Summary: | 碩士 === 國立臺灣海洋大學 === 資訊工程學系 === 92 === Abstract
In this thesis, we discuss the issue of query processing against XML data. Due to the tree-structured characteristic of XML documents, the tree-structured query consists of the usual value constraint and the structural constraint. The structural constraint is based on paths, and the relationship between nodes in a path can be either parent-child or ancestor-descendant. Because the query includes two kinds of constraints, the final result must conform the two constrains at the same time. However, the structural constraint is more difficult to process than the value constraint, so processing the structural constraint is the key of XML query processing.
In this thesis, we proposed four special data structures.
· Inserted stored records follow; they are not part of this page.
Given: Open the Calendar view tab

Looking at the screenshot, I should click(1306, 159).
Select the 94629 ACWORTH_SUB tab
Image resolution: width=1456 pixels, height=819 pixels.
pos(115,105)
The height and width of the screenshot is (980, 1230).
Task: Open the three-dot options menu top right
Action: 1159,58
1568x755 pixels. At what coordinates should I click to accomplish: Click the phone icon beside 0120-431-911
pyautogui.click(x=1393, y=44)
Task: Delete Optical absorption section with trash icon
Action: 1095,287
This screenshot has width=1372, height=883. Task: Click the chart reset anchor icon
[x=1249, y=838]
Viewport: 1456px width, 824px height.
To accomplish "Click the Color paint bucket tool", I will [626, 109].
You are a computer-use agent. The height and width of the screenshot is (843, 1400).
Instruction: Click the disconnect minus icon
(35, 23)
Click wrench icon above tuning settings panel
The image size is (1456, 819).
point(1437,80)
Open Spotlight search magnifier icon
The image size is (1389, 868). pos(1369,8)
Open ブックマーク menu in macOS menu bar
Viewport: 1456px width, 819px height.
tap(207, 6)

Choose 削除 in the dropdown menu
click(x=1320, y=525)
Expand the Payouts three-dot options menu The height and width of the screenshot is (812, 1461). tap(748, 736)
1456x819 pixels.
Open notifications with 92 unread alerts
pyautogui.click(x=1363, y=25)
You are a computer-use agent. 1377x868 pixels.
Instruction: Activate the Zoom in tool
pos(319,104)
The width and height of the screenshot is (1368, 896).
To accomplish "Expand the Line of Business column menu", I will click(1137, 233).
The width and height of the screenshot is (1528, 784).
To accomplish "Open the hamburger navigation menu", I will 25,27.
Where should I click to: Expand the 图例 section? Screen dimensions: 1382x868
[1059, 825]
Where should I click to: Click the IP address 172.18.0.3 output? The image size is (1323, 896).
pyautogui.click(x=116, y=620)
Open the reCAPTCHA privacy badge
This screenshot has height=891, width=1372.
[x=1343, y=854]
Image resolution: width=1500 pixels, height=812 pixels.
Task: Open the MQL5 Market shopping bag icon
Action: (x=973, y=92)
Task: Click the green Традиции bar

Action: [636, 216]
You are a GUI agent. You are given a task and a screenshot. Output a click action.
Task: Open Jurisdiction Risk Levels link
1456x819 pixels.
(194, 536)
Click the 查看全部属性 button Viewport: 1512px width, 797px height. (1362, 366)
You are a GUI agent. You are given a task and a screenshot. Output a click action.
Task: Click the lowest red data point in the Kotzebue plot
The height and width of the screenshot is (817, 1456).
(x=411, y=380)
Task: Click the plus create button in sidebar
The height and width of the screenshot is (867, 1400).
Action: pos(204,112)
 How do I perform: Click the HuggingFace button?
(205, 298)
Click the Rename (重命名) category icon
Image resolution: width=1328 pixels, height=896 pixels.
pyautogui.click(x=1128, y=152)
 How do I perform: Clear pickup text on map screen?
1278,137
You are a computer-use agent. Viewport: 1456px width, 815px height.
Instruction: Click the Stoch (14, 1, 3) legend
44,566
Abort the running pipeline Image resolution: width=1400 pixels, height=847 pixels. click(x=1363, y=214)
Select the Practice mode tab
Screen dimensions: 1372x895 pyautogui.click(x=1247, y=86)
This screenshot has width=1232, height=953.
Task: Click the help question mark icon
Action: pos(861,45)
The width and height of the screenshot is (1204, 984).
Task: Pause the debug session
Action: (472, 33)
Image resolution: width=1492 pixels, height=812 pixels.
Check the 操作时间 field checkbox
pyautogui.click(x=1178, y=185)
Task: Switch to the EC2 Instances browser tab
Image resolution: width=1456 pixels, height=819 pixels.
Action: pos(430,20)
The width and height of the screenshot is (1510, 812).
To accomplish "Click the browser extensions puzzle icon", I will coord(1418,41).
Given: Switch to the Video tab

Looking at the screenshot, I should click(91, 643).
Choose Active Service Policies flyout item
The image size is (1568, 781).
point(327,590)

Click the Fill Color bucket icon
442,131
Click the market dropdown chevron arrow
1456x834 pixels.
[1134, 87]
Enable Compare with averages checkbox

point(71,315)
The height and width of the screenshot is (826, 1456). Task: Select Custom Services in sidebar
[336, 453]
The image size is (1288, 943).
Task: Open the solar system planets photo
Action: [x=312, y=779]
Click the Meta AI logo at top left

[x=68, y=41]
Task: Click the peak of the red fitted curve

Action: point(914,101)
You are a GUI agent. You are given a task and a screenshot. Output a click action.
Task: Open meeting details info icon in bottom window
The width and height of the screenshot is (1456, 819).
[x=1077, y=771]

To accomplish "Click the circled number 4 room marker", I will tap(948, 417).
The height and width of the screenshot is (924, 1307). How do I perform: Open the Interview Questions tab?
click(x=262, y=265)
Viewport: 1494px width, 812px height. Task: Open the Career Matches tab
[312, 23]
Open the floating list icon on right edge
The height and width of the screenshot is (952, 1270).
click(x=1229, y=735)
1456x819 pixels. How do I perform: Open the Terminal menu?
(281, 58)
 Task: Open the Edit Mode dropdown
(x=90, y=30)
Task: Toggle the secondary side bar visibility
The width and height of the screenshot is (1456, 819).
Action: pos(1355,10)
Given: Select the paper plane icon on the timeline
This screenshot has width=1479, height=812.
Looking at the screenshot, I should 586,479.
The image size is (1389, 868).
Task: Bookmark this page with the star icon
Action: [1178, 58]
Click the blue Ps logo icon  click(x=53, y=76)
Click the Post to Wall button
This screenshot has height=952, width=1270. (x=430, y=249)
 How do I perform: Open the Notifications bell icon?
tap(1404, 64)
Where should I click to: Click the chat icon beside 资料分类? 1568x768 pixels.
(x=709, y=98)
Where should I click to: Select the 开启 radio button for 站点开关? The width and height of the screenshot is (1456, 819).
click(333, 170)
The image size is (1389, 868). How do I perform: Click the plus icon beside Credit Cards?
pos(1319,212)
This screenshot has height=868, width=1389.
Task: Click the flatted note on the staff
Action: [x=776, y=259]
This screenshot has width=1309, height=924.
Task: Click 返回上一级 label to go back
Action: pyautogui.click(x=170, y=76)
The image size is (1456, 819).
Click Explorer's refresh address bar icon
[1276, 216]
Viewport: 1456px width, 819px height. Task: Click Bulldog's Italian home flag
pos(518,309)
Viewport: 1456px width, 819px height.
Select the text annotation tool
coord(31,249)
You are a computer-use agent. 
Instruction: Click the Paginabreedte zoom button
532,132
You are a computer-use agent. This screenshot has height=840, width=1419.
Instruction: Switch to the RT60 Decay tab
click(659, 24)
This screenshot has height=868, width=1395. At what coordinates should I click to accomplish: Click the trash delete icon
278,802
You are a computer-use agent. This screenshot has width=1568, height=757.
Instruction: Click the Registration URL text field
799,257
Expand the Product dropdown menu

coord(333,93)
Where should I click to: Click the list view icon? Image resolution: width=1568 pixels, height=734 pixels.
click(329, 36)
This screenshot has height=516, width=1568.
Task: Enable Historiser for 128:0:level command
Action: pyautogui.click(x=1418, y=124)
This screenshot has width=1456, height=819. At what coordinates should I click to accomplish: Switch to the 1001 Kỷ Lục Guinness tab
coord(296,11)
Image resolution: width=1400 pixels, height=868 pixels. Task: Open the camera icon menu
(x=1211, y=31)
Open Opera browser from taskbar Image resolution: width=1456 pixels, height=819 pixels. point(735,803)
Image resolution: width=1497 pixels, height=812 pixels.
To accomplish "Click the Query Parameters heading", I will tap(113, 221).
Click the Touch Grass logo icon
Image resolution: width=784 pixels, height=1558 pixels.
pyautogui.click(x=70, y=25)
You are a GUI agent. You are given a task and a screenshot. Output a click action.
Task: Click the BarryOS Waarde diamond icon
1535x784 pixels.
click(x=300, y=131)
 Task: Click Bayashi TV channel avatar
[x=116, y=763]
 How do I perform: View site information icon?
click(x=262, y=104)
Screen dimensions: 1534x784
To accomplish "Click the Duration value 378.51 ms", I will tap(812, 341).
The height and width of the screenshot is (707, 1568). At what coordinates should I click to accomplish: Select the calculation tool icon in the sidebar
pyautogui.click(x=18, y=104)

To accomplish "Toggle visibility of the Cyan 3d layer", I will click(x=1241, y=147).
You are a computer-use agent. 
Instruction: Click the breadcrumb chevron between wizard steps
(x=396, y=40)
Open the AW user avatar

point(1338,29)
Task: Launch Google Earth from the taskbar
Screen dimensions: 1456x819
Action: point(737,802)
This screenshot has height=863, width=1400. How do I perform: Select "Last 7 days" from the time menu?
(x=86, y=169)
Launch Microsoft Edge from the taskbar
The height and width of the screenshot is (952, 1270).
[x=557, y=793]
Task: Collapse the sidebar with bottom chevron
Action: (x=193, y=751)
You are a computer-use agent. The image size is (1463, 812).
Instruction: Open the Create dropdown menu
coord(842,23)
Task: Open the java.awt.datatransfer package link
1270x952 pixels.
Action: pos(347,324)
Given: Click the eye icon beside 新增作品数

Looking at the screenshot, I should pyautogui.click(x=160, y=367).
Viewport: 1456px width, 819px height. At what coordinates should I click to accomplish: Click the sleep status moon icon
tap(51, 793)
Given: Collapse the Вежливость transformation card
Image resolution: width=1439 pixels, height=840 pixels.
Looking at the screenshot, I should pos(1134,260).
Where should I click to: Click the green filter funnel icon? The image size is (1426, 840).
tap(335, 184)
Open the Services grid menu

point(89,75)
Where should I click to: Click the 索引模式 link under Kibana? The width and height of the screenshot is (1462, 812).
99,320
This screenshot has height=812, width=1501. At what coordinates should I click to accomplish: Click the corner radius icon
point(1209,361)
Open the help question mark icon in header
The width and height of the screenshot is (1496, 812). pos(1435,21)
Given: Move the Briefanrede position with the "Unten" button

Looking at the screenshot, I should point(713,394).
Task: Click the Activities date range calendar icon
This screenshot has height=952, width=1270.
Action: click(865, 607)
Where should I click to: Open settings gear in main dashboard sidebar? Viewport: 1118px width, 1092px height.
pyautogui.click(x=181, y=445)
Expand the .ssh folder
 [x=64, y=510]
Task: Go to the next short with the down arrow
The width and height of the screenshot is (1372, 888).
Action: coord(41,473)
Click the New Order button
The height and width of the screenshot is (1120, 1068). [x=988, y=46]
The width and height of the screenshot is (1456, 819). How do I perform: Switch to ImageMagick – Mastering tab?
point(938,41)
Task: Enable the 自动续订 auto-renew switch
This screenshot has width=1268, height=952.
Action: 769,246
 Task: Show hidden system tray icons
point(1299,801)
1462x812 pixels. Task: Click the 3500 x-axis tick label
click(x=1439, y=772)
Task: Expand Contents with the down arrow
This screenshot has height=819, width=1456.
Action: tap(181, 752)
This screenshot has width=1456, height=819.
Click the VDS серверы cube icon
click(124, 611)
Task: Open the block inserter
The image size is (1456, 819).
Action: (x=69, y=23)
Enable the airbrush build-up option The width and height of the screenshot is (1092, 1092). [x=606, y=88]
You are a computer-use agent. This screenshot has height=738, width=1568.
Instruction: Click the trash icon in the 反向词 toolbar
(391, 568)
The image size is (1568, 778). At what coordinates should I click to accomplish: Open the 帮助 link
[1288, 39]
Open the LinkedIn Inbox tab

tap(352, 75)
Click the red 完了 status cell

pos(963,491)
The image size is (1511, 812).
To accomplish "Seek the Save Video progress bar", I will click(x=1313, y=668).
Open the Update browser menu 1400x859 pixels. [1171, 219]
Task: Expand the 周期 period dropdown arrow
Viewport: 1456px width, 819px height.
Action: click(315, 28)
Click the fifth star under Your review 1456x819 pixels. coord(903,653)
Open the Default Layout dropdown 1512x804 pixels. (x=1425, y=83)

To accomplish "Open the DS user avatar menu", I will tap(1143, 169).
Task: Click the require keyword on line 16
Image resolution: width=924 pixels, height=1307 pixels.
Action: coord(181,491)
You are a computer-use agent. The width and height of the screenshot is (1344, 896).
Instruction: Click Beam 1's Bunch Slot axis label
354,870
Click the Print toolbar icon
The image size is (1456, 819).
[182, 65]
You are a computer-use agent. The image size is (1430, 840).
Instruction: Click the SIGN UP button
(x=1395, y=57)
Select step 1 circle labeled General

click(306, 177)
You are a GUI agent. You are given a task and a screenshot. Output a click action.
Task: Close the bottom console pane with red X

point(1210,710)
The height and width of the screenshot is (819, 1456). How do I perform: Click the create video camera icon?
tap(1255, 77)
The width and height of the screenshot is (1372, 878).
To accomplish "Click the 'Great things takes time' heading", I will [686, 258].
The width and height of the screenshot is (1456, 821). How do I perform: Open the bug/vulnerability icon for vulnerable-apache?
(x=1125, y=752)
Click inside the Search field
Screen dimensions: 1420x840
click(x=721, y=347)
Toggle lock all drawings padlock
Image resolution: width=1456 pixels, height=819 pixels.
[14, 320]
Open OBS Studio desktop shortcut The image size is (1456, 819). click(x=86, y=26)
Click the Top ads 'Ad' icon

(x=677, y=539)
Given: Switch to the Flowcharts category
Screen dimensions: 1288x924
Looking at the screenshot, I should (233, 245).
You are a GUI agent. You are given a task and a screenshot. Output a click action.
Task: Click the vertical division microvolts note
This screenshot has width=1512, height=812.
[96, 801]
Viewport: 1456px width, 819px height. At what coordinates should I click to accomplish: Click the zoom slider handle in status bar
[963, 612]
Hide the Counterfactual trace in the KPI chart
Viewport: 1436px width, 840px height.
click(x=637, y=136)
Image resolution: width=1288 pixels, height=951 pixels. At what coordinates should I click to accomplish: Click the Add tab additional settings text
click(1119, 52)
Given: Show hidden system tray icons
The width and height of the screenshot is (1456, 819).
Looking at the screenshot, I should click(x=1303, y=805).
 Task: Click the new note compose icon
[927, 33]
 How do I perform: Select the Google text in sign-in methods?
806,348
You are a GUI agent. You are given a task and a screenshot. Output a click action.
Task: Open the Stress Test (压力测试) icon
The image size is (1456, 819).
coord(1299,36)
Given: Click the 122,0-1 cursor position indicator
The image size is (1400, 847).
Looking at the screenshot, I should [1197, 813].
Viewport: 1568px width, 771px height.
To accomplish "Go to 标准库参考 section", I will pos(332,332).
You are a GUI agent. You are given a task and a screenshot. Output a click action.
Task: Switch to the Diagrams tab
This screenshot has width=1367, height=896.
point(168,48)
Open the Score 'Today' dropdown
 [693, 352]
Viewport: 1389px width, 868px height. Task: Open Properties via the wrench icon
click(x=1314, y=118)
First, we transform the query which users input into the structure “QueryTree”. QueryTree records the structural and value constrains of the input query. Second, since the DTD records all possible paths in the XML document, we proposed the “EP-tree” based on DTD to efficiently resolve the parent-child constraint. Third, we transform every element in XML documents into an “EC-Tuple” by using interval-encoding, and classify the set of EC-Tuple into “EC-Table” by the corresponding path. By using interval-encoding, we can efficiently resolve the ancestor-descendant constraint. Finally, we proposed the “Value-Index”, it is based on B+tree, and is used to resolve the value constrains of the query.
Based on these data structures, we designed a set of algorithms to efficiently retrieve the result of a tree-structured query from an XML document. The basic idea of our approach is first to resolve the parent-child constraint, then resolve the ancestor-descendant constraint, and finally resolve the twig point.
|